DOCUMENT EXCERPT Block Start
The military side of the anti-Noriega effort was handled by the "Herrera group," centered around Panama's former ambassador to Israel, which received $1.3 million last year, apparently from the escrow accounts, according to Panamanian sources. (Neither the CIA nor the Pentagon considered supplying weapons to the resistance groups.)


Herrera, in concert with the Delvalle government-in-exile, had been planning to launch a military operation against Noriega, say American and opposition officials. Yet by late October, says one American official, "the CIA [had] nixed the Herrera operation. He had been abandoned -- no meetings -- no explanation." As Herrera told this official last November: "They made all these promises and then totally left me out in the cold." The loss of the U.S. government's remaining enthusiasm for the anti-Noriega opposition was probably attributable to the upcoming U.S. election. Politics were certainly on the minds of the members of the Panama Working Group in late September. According to the minutes, some officials suggested "deferring" the decision on supporting opposition radio and TV broadcasts "until after the election."


By October, the Noriega issue had disappeared almost entirely -- except in the rhetoric of Democratic contender Michael Dukakis. Noriega opponents in the United States had been advised to maintain a "low profile" in the remaining month before the election. "The U.S. [government] requested us not to talk about Panama because of the election," recalls one key opposition figure. U.S. officials, in particular, managed to keep the outspoken Blandon, then under protection of the U.S. Marshals Service, virtually incommunicado before the election -- moving him last October to a Navy base far from Washington.


After the election, U.S.-backed opposition leader Delvalle was granted a 15-minute audience with Ronald Reagan and President-elect George Bush in the Oval Office. "There must be no misunderstanding about our policy," Bush pledged after the meeting through a spokesman. "Our policy will be that Noriega must go."


Yet the anti-Noriega forces haven't received any funds since that warm December meeting, according to both U.S. and Panamanian officials. "No money since Bush was inaugurated," says dejected opposition official. "Nothing."


Meanwhile, Noriega continues his intimidation of Americans. Early last month, Maj. Luis Cordova, the head of Noriega's Transit Police, ordered 21 U.S. school buses full of hundreds of American children stopped for license-plate violations. The children were marched from the buses at gunpoint. A videotape of the incident shows one U.S. security officer helplessly screaming: "You're terrorizing school children!"
DOCUMENT EXCERPT Block End
> _EXERCISE 1_: List every person named in the article on the anti-Noriega opposition.
> _EXERCISE 2_: Carry on the article on the anti-Noriega opposition, starting right after its last sentence.
DATASET RECORDS Block Start
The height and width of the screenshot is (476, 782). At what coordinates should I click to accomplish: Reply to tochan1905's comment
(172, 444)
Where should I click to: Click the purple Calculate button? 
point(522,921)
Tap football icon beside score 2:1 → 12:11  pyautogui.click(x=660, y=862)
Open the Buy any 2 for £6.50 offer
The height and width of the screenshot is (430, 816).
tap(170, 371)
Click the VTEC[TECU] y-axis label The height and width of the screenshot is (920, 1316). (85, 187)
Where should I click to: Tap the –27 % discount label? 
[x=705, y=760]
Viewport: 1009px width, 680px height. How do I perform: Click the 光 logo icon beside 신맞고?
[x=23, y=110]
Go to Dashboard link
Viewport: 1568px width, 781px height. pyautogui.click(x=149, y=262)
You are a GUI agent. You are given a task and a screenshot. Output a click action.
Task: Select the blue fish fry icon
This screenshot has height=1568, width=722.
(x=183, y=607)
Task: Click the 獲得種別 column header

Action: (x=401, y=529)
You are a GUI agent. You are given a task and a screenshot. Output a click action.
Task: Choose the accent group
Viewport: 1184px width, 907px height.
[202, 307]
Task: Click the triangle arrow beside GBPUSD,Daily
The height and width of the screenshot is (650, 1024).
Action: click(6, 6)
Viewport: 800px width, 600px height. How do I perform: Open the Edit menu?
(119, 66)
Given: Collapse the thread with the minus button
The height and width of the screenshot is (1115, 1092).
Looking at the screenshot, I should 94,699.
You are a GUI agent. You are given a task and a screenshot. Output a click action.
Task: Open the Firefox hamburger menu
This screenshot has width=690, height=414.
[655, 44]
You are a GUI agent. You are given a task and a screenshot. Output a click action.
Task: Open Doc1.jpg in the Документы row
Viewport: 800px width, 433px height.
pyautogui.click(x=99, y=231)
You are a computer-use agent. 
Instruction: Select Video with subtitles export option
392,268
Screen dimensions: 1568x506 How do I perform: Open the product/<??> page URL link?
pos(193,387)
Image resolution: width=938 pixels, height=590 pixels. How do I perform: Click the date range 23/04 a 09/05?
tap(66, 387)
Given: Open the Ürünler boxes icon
DATASET RECORDS Block End
> _EXPECTED ANSWER 1_:
- Noriega
- Herrera
- Delvalle
- Michael Dukakis
- Blandon
- Ronald Reagan
- George Bush
- Luis Cordova

> _EXPECTED ANSWER 2_:
At the moment, the Bush administration appears so snakebit by Noriega that it has no policy whatsoever on Panama. Panamanians are preparing for elections on May 7, but Secretary of State James A. Baker III has privately told senators that the United States doesn't plan any significant actions before the election. And sources say that 10 days ago, before a closed session of the Senate Intelligence Committee, SOUTHCOM commander Gen. Fred Woerner testified that he still would not allow U.S. bases to be employed for opposition broadcasts. The Pentagon believes that such propaganda activities would, among other things, violate the Panama Canal Treaty.


According to Blandon, the Pentagon's position still carries the day. "The Defense Department has a specific position -- they want to have the canal open -- that's the only thing they care about. They would like to have an agreement with Noriega no matter what happens in the elections."


The anti-Noriega opposition the United States helped create is now in ruins. On April 6, all of the opposition's remaining clandestine radio equipment was seized by Noriega, and the operator, an American businessman, was arrested. "We 're out of the ball game now," says one distraught exile official, choking back tears.


William Scott Malone, a television producer, has won two national Emmy awards for investigative reporting. Additional research and reporting for this article was provided by Washington-based reporter Anthony Kimery.